*Entries shown*.
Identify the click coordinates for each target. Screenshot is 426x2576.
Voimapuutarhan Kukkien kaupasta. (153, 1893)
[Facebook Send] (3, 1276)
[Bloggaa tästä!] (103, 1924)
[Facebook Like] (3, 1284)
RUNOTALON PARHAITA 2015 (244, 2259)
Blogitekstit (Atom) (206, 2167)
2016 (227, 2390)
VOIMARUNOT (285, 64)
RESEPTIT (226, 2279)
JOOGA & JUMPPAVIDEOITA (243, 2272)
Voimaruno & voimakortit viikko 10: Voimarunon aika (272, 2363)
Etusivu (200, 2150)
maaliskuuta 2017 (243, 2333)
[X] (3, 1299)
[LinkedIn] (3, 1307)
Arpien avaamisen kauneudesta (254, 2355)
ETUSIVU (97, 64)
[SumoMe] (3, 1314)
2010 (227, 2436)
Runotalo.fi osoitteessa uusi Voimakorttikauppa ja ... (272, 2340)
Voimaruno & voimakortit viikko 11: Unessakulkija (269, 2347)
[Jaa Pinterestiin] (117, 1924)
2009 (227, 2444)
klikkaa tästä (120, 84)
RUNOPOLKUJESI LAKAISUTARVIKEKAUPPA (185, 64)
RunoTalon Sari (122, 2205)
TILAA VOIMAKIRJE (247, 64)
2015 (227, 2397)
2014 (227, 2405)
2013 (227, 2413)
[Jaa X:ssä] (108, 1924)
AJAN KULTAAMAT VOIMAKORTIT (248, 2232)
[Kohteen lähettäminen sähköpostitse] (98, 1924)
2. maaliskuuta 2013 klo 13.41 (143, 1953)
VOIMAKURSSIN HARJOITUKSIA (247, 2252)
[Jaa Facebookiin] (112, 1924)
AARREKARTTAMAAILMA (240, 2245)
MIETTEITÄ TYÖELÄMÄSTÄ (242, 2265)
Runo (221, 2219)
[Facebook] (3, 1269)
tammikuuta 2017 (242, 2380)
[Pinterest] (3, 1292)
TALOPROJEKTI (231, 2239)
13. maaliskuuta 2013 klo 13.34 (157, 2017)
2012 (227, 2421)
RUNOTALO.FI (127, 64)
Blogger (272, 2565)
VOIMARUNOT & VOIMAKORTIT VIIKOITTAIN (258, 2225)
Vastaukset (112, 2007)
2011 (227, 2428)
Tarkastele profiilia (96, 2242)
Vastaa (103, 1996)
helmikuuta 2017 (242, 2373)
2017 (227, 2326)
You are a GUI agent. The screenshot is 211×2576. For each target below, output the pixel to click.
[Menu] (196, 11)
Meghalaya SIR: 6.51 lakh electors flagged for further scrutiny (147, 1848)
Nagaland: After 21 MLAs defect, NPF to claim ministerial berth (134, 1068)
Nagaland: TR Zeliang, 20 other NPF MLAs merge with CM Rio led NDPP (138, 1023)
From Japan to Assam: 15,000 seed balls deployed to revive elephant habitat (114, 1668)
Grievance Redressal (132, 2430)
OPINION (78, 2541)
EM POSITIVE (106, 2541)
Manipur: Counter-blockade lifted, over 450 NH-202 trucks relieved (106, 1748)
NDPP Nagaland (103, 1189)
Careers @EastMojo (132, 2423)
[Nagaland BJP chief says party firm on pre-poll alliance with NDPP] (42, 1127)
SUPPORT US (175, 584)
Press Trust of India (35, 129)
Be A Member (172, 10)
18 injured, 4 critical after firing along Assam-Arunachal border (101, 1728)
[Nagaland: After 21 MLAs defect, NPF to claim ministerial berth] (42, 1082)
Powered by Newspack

*Task directions*. When you reach the line containing "[Facebook Like] (3, 1284)" in the data above, start copying exactly, and stop after the line containing "Etusivu (200, 2150)".

*Solution for this problem*.
[Facebook Like] (3, 1284)
RUNOTALON PARHAITA 2015 (244, 2259)
Blogitekstit (Atom) (206, 2167)
2016 (227, 2390)
VOIMARUNOT (285, 64)
RESEPTIT (226, 2279)
JOOGA & JUMPPAVIDEOITA (243, 2272)
Voimaruno & voimakortit viikko 10: Voimarunon aika (272, 2363)
Etusivu (200, 2150)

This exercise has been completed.